Which members of Adaline Hohf Beery's family does the biography below name, and how is each related to her?

══ DOCUMENT PASSAGE

Adaline Hohf Beery (, Hohf; after marriage, Beery, sometimes misspelled Berry; December 20, 1859 – February 24, 1929) was an American author, newspaper and magazine editor, songbook compiler, as well as a hymnwriter. Born into a Pennsylvania Dutch community, her first job after graduating from Mount Morris College in Illinois was as a compositor in a printing office. She served as the editor of The Golden Dawn magazine and The Young Disciple child's paper; compiled a song-book, Gospel Chimes; and was employed by the Brethren Publishing House. Beery died in 1929.

Early life and education
Adaline Hohf was born in Hanover, Pennsylvania, December 20, 1859. She was of mixed ancestry. Her father, Michael Hohf (1821–1881), was of Dutch extraction, and her mother, whose maiden name was Elizabeth Bucher (1821–1914), was of Swiss ancestry. Her siblings were Emanuel (1853–1864) and Martha (1864–1948). Born in a Pennsylvania Dutch community, the Pennsylvania German language was the first she learned to speak. She removed with her parents, at the age of four years, to Frederick, Maryland, where she spent her childhood days amid the rural sights and sounds along the Linganore Creek. In 1870, her family removed to Iowa, where, as a school-girl in her teens, she first attempted verse.

She completed the academic course of Mount Morris College in 1882.

Career
A talent for composition began its development in her teens. Sketches, in the form of both poetry and prose, found their way into the local papers. She gave no particular evidence of a tendency to rhyme until 1884, at which time she resided in Illinois, when the death of a friend called forth a memorial tribute, which received such commendation from personal friends as to encourage her to continue to work in verse. Poems were frequently written by her afterward.

About six months after graduation from Mount Morris College, she entered a printing office as compositor, working there more than four years. In May, 1885, Beery undertook the editing of The Golden Dawn, an excellent but short-lived magazine published in Huntingdon, Pennsylvania.

On June 20, 1888, she married William Beery (1852–1956), an instructor in vocal music, and soon after rendered him valuable assistance in compiling an excellent song-book, Gospel Chimes, writing hymns and some music for it. She and her husband were located in Huntingdon, where she edited a child's paper known as The Young Disciple. Later, the husband and wife worked together in the Brethren Publishing House in Elgin, Illinois.

Personal life

Her family consisted of a son, Leon Felix Beery, born in February 1891, and a daughter, Judith Garber, born in 1897. Beery died on February 24, 1929, in Kane, Illinois. She was buried at Bluff City Cemetery in Elgin.

════
══ DATASET

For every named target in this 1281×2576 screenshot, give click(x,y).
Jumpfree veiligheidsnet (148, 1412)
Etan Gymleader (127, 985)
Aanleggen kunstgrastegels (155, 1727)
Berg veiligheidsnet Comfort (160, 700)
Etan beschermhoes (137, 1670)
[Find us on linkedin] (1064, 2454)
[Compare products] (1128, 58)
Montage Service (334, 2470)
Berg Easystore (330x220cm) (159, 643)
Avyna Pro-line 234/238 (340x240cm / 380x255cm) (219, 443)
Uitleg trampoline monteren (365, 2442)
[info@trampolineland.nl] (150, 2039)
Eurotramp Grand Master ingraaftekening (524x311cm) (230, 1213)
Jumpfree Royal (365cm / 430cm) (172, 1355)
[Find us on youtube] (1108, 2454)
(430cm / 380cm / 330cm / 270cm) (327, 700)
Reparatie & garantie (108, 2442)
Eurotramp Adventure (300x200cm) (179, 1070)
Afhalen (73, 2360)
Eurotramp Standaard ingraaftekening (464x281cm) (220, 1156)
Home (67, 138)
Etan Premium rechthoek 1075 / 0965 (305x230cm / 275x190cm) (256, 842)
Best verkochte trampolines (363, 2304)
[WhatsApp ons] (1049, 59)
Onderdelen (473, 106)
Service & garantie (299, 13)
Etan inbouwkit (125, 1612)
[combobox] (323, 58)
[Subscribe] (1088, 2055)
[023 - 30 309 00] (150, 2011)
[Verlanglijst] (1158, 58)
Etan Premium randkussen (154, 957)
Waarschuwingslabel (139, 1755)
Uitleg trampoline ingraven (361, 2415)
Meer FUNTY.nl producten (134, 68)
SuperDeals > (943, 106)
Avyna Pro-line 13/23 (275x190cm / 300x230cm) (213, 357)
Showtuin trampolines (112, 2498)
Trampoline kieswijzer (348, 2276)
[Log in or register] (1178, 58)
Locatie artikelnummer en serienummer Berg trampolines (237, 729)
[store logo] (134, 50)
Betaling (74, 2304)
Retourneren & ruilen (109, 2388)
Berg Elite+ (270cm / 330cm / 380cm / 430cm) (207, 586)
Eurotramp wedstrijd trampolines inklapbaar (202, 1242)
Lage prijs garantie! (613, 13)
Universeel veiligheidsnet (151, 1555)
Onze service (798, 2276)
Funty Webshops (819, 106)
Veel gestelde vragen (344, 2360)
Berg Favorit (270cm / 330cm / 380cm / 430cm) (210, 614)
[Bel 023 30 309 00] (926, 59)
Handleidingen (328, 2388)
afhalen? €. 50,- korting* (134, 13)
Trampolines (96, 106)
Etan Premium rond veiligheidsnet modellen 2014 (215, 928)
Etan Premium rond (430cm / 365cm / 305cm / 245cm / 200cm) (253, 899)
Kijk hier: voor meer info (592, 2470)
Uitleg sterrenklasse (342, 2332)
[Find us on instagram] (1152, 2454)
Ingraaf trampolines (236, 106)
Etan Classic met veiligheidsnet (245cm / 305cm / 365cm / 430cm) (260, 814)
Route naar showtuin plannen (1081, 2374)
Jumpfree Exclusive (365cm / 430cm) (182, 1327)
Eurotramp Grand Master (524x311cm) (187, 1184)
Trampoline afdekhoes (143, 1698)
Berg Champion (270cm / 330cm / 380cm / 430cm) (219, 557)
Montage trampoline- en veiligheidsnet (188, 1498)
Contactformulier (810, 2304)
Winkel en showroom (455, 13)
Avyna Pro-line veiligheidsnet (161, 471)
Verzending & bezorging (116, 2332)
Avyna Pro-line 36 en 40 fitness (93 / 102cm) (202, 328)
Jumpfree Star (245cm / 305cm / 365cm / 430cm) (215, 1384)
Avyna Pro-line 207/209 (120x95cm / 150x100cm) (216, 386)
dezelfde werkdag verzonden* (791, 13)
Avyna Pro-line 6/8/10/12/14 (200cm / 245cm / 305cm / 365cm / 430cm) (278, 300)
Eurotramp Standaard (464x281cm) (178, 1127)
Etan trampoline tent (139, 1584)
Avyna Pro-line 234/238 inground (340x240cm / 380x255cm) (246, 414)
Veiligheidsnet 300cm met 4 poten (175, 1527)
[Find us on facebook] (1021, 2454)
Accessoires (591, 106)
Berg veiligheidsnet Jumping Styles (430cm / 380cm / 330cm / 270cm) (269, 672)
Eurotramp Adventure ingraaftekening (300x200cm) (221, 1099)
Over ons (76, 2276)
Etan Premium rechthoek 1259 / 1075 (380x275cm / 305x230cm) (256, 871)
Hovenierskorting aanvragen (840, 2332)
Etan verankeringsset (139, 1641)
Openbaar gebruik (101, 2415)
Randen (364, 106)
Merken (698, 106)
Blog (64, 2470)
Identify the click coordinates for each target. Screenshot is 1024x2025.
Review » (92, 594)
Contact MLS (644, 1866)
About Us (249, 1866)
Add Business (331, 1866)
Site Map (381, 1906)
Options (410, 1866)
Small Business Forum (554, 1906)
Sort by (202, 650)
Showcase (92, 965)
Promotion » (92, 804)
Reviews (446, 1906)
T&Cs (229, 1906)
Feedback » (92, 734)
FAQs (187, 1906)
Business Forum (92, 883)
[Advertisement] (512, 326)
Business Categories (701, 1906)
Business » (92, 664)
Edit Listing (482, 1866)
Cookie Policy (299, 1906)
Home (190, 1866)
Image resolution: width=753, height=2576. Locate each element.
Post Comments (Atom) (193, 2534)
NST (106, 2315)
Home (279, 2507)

════

*SOLUTION TO THIS PROBLEM*
- Michael Hohf (1821–1881): father
- Elizabeth Bucher (1821–1914): mother
- Emanuel (1853–1864): sibling
- Martha (1864–1948): sibling
- William Beery (1852–1956): husband
- Leon Felix Beery (born February 1891): son
- Judith Garber (born 1897): daughter